**Stored data entries**
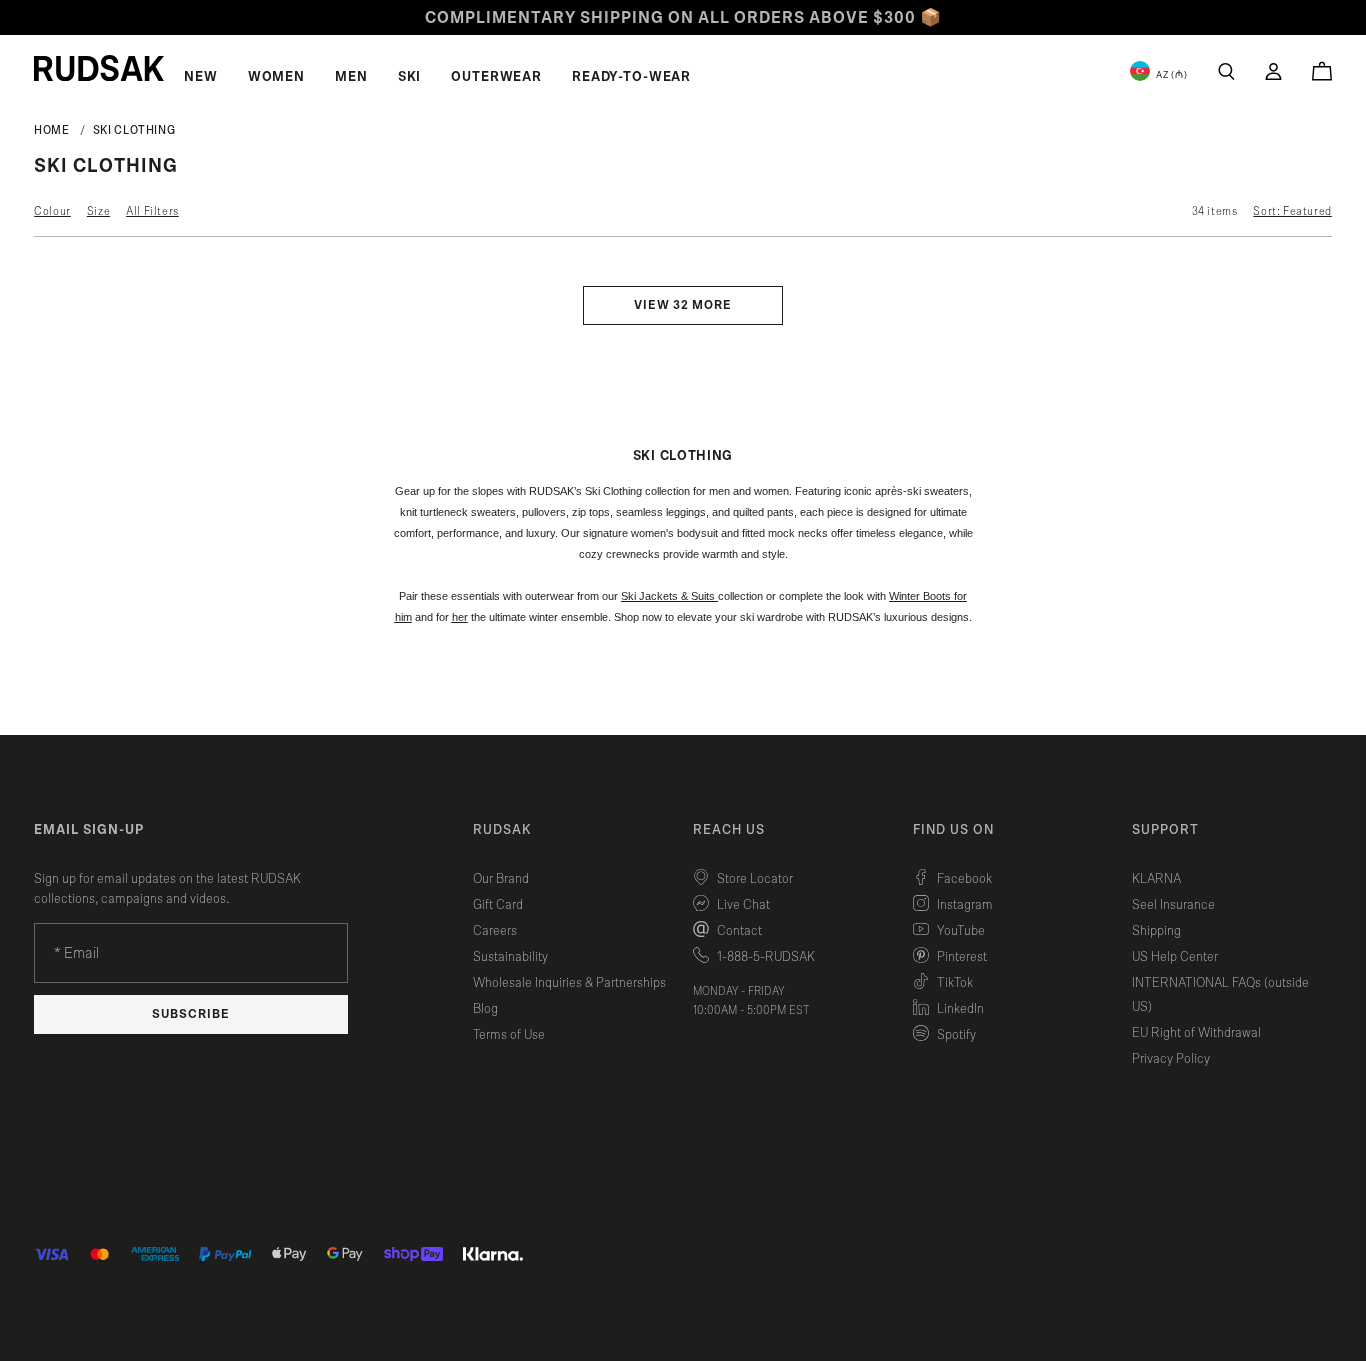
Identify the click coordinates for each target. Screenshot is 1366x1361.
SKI (410, 77)
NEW (201, 77)
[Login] (1273, 71)
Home (52, 130)
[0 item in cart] (1322, 71)
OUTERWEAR (496, 77)
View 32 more (683, 305)
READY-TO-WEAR (631, 77)
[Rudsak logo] (99, 68)
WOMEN (276, 77)
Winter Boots (920, 596)
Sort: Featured (1292, 211)
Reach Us (729, 830)
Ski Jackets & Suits (668, 596)
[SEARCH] (1226, 71)
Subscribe (191, 1014)
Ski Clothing (134, 130)
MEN (351, 77)
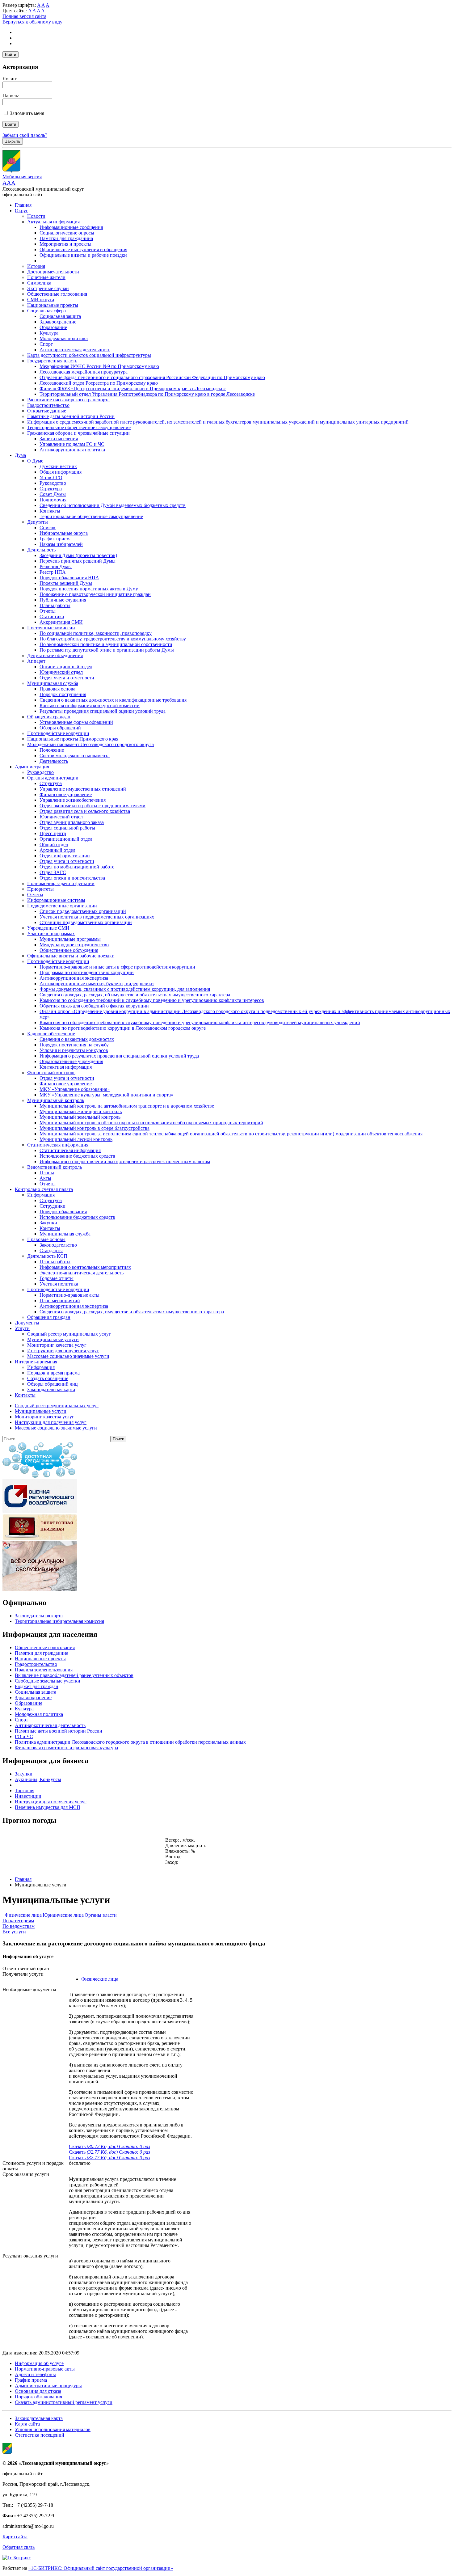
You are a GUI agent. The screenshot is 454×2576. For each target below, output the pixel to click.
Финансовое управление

**Your instructions**
When you transcribe these entries, keep every word exact and drop the pictures.

**Task answer**
Identify the click coordinates for each target. Screenshot is 1366x1361.
SKI (410, 77)
NEW (201, 77)
[Login] (1273, 71)
Home (52, 130)
[0 item in cart] (1322, 71)
OUTERWEAR (496, 77)
View 32 more (683, 305)
READY-TO-WEAR (631, 77)
[Rudsak logo] (99, 68)
WOMEN (276, 77)
Winter Boots (920, 596)
Sort: Featured (1292, 211)
Reach Us (729, 830)
Ski Jackets & Suits (668, 596)
[SEARCH] (1226, 71)
Subscribe (191, 1014)
Ski Clothing (134, 130)
MEN (351, 77)
You are a GUI agent. The screenshot is 454×2576. For each target below, output the pixel to click.
Финансовое управление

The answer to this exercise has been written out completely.